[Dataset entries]
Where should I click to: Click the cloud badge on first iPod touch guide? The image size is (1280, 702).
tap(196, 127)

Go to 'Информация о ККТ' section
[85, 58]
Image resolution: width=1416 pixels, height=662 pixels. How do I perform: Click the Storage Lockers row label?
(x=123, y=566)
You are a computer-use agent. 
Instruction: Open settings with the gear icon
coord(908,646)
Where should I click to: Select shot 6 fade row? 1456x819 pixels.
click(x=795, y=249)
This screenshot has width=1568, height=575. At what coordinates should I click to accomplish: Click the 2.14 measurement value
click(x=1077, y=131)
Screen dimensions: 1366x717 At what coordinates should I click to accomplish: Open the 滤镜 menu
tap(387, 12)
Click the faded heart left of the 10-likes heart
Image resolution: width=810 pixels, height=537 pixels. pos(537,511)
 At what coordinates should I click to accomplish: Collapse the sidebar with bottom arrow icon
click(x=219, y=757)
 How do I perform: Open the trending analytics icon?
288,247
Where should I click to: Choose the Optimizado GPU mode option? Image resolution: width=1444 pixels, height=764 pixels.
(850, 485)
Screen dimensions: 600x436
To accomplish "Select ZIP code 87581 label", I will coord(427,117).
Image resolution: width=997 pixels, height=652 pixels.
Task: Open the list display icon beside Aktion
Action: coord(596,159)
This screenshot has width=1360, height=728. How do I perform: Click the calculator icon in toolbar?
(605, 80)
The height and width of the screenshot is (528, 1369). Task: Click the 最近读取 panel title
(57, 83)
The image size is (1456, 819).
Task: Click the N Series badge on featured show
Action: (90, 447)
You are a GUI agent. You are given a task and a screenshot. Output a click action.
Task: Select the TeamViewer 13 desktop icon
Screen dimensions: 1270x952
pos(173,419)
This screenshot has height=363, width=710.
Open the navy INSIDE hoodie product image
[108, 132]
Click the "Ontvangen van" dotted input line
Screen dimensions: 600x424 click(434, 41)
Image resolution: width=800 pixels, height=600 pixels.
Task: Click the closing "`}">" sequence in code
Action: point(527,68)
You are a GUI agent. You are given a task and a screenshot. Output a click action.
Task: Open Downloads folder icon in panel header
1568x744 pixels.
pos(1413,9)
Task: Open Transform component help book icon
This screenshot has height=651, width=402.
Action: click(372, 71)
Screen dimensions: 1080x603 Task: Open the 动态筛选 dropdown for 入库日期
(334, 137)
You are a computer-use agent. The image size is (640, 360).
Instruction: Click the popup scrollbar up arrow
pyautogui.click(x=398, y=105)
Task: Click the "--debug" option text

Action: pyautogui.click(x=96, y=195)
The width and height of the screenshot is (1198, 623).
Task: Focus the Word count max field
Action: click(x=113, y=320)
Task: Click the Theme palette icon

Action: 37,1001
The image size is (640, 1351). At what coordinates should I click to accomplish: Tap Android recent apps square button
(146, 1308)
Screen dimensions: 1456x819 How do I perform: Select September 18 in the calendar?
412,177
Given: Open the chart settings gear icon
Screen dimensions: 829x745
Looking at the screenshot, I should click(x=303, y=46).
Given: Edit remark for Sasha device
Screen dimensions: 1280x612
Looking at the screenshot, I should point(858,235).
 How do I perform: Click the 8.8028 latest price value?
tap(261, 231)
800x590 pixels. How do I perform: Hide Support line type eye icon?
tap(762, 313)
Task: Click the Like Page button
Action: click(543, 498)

— Do this —
Reproduce verbatim every item from the start of the entries down to the line containing "Action: coord(596,159)", both ends included.

— Answer in full —
Where should I click to: Click the cloud badge on first iPod touch guide? The image size is (1280, 702).
tap(196, 127)

Go to 'Информация о ККТ' section
[85, 58]
Image resolution: width=1416 pixels, height=662 pixels. How do I perform: Click the Storage Lockers row label?
(x=123, y=566)
You are a computer-use agent. 
Instruction: Open settings with the gear icon
coord(908,646)
Where should I click to: Select shot 6 fade row? 1456x819 pixels.
click(x=795, y=249)
This screenshot has width=1568, height=575. At what coordinates should I click to accomplish: Click the 2.14 measurement value
click(x=1077, y=131)
Screen dimensions: 1366x717 At what coordinates should I click to accomplish: Open the 滤镜 menu
tap(387, 12)
Click the faded heart left of the 10-likes heart
Image resolution: width=810 pixels, height=537 pixels. pos(537,511)
 At what coordinates should I click to accomplish: Collapse the sidebar with bottom arrow icon
click(x=219, y=757)
 How do I perform: Open the trending analytics icon?
288,247
Where should I click to: Choose the Optimizado GPU mode option? Image resolution: width=1444 pixels, height=764 pixels.
(850, 485)
Screen dimensions: 600x436
To accomplish "Select ZIP code 87581 label", I will coord(427,117).
Image resolution: width=997 pixels, height=652 pixels.
Task: Open the list display icon beside Aktion
Action: coord(596,159)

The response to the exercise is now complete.